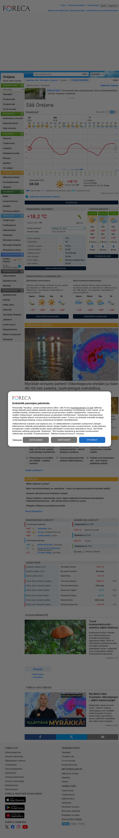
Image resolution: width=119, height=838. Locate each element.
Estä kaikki (36, 440)
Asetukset (64, 440)
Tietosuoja (17, 440)
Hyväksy (92, 440)
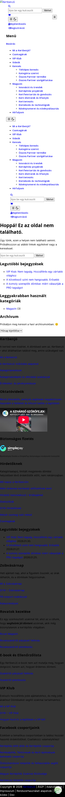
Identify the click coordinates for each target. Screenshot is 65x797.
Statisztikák (7, 501)
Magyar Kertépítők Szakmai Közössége (23, 773)
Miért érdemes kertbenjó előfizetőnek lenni (26, 488)
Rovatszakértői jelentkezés (16, 646)
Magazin (17, 83)
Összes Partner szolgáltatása (36, 80)
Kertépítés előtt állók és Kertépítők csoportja (27, 745)
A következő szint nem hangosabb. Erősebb (32, 279)
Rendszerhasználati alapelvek (34, 790)
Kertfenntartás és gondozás (35, 94)
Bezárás (10, 43)
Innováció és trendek (31, 87)
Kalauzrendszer (9, 603)
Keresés (16, 66)
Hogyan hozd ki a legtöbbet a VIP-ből (22, 719)
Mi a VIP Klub (8, 706)
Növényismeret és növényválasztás (39, 108)
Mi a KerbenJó (8, 357)
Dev (12, 794)
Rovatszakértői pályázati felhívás (20, 640)
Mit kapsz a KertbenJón (14, 481)
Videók (16, 62)
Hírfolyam (18, 112)
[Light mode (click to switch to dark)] (13, 19)
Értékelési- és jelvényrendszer (18, 383)
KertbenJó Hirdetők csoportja (18, 780)
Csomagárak (19, 54)
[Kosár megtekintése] (9, 15)
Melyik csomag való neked (16, 514)
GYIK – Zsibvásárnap (12, 590)
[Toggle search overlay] (9, 6)
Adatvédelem (54, 786)
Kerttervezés (26, 101)
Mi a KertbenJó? (21, 50)
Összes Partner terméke (32, 76)
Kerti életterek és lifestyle (34, 97)
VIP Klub (17, 58)
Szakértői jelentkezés (13, 680)
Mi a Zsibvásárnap (11, 583)
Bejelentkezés (18, 23)
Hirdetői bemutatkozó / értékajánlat (21, 495)
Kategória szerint (29, 73)
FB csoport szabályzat (13, 596)
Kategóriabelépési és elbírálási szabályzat (25, 376)
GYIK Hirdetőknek (10, 508)
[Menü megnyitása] (54, 17)
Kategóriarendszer (11, 370)
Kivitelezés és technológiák (34, 104)
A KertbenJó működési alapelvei (19, 363)
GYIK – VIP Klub (9, 713)
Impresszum (7, 790)
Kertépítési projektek (31, 90)
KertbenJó (29, 786)
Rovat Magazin (9, 633)
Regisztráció (17, 27)
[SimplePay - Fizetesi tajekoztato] (16, 448)
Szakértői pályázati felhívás (16, 673)
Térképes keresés (28, 69)
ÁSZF (41, 786)
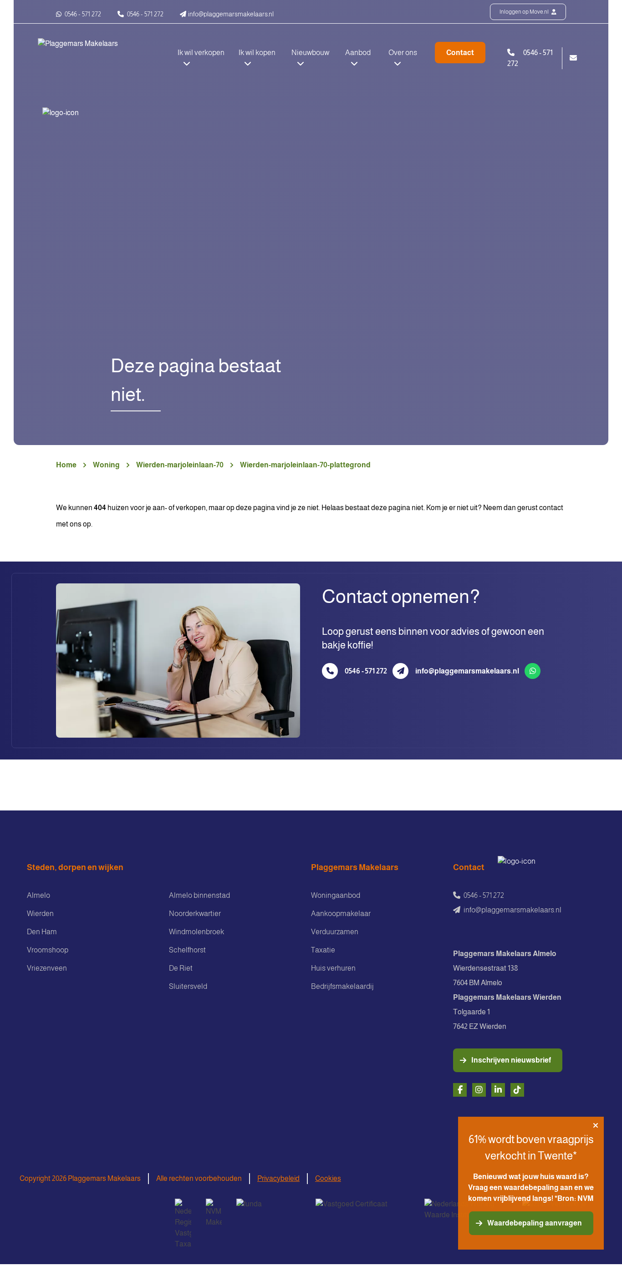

──────────

Render every line of the listing above as a JSON array of strings, with one string per line, no blank lines, and the pictures omitted.

[
  "Image resolution: width=119, height=838. Locate each element.",
  "Estä kaikki (36, 440)",
  "Asetukset (64, 440)",
  "Tietosuoja (17, 440)",
  "Hyväksy (92, 440)",
  "Identify the click coordinates for each target. Screenshot is 65x797.",
  "Statisztikák (7, 501)",
  "Magyar Kertépítők Szakmai Közössége (23, 773)",
  "Miért érdemes kertbenjó előfizetőnek lenni (26, 488)",
  "Rovatszakértői jelentkezés (16, 646)",
  "Magazin (17, 83)",
  "Összes Partner szolgáltatása (36, 80)",
  "Kertépítés előtt állók és Kertépítők csoportja (27, 745)",
  "A következő szint nem hangosabb. Erősebb (32, 279)",
  "Rendszerhasználati alapelvek (34, 790)",
  "Kertfenntartás és gondozás (35, 94)",
  "Bezárás (10, 43)",
  "Innováció és trendek (31, 87)",
  "Kalauzrendszer (9, 603)",
  "Keresés (16, 66)",
  "Hogyan hozd ki a legtöbbet a VIP-ből (22, 719)",
  "Mi a VIP Klub (8, 706)",
  "Növényismeret és növényválasztás (39, 108)",
  "Mi a KerbenJó (8, 357)",
  "Dev (12, 794)",
  "Rovatszakértői pályázati felhívás (20, 640)",
  "Mit kapsz a KertbenJón (14, 481)",
  "Videók (16, 62)",
  "Hírfolyam (18, 112)",
  "[Light mode (click to switch to dark)] (13, 19)",
  "Értékelési- és jelvényrendszer (18, 383)",
  "KertbenJó Hirdetők csoportja (18, 780)",
  "Csomagárak (19, 54)",
  "[Kosár megtekintése] (9, 15)",
  "Melyik csomag való neked (16, 514)",
  "GYIK – Zsibvásárnap (12, 590)",
  "[Toggle search overlay] (9, 6)",
  "Adatvédelem (54, 786)",
  "Kerttervezés (26, 101)",
  "Mi a KertbenJó? (21, 50)",
  "Összes Partner terméke (32, 76)",
  "Kerti életterek és lifestyle (34, 97)",
  "VIP Klub (17, 58)",
  "Szakértői jelentkezés (13, 680)",
  "Mi a Zsibvásárnap (11, 583)",
  "Bejelentkezés (18, 23)",
  "Hirdetői bemutatkozó / értékajánlat (21, 495)",
  "Kategória szerint (29, 73)",
  "FB csoport szabályzat (13, 596)",
  "Kategóriabelépési és elbírálási szabályzat (25, 376)",
  "GYIK Hirdetőknek (10, 508)",
  "[Menü megnyitása] (54, 17)",
  "Kategóriarendszer (11, 370)",
  "Kivitelezés és technológiák (34, 104)",
  "A KertbenJó működési alapelvei (19, 363)",
  "GYIK – VIP Klub (9, 713)",
  "Impresszum (7, 790)",
  "Kertépítési projektek (31, 90)",
  "KertbenJó (29, 786)",
  "Rovat Magazin (9, 633)",
  "Regisztráció (17, 27)",
  "[SimplePay - Fizetesi tajekoztato] (16, 448)",
  "Szakértői pályázati felhívás (16, 673)",
  "Térképes keresés (28, 69)",
  "ÁSZF (41, 786)"
]